▶ [ENTRIES SHOWN]
---------------

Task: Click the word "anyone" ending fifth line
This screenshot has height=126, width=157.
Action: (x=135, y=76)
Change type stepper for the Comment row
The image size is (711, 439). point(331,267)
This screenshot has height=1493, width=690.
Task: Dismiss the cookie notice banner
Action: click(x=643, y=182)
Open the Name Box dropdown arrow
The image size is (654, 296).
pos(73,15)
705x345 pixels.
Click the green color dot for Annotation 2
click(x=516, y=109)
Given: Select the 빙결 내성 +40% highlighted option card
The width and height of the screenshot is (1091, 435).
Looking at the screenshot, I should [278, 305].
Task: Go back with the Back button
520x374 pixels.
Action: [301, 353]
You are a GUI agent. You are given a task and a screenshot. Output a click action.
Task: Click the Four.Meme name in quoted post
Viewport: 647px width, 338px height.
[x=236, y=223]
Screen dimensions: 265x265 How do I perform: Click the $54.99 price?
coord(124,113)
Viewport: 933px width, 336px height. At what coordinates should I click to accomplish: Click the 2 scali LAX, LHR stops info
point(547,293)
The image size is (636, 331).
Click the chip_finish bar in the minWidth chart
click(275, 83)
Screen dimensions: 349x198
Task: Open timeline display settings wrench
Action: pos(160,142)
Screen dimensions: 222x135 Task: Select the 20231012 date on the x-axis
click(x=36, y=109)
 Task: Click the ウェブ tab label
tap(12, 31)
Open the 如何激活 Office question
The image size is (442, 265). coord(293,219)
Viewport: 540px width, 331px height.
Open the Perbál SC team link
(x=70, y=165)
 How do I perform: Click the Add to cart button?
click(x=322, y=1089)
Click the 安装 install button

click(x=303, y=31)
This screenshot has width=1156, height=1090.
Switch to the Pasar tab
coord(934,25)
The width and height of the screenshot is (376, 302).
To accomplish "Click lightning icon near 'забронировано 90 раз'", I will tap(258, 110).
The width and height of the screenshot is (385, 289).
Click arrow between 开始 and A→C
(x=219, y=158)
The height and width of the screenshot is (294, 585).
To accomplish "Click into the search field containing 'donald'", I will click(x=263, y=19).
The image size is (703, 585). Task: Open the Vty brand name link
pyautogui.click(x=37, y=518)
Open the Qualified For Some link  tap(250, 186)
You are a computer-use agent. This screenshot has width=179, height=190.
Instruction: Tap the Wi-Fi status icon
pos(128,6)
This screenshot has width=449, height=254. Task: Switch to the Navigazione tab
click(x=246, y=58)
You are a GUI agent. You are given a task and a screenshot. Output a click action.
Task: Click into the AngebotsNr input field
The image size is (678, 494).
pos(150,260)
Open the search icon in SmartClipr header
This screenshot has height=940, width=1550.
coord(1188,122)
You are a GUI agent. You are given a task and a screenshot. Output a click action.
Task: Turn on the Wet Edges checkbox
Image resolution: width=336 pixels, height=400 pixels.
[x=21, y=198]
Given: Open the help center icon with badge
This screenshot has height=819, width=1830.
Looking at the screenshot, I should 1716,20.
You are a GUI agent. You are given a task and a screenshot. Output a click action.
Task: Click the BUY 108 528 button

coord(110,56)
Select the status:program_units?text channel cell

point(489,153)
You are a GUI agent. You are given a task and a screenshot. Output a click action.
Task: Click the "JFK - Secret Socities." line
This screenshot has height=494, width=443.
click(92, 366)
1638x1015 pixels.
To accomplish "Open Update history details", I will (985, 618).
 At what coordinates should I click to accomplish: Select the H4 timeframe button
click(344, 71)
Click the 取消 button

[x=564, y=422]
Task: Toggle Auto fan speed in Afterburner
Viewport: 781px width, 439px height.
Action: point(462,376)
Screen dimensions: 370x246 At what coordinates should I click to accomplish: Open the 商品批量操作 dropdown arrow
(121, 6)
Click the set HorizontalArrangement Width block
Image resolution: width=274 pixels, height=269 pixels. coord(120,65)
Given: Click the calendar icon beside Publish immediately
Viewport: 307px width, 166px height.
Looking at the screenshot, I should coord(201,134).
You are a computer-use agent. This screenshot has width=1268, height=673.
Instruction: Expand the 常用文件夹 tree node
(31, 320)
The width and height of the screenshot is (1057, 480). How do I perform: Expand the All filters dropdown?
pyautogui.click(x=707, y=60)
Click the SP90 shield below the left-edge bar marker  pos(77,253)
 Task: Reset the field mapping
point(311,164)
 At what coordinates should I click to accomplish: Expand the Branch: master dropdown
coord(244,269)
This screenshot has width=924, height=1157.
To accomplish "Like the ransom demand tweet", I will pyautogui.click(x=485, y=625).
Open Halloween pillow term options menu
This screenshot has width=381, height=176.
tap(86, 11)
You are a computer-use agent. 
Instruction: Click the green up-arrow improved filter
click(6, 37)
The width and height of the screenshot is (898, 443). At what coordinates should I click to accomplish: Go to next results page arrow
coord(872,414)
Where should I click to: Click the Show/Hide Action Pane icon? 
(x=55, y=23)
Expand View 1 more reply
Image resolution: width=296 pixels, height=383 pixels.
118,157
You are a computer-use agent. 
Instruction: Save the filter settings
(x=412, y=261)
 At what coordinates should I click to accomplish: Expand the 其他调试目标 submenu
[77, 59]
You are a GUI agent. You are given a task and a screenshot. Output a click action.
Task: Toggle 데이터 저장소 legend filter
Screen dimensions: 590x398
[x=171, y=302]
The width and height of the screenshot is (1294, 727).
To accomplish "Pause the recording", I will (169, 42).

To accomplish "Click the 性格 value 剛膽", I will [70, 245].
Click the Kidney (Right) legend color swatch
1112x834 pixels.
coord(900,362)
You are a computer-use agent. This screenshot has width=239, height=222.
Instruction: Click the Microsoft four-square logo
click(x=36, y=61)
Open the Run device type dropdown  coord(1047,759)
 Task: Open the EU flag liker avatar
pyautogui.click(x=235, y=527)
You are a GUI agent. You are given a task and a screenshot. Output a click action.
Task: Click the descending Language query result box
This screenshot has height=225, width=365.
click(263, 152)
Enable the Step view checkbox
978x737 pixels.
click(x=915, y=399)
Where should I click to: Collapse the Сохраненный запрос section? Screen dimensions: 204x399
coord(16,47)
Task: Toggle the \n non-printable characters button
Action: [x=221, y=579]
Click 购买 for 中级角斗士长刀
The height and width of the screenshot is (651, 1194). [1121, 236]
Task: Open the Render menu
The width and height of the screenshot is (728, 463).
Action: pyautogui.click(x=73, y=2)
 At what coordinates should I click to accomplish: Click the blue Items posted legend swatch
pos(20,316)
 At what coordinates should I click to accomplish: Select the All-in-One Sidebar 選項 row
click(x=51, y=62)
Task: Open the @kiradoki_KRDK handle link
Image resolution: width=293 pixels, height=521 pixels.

---------------

▶ [SET EXERCISE] Pick out every line in the records above that contains the word "Select", and copy each one in full.

▶ [COMPLETED TASK]
Given: Select the 빙결 내성 +40% highlighted option card
Screen dimensions: 222x135 Task: Select the 20231012 date on the x-axis
Select the status:program_units?text channel cell
 At what coordinates should I click to accomplish: Select the H4 timeframe button
 At what coordinates should I click to accomplish: Select the All-in-One Sidebar 選項 row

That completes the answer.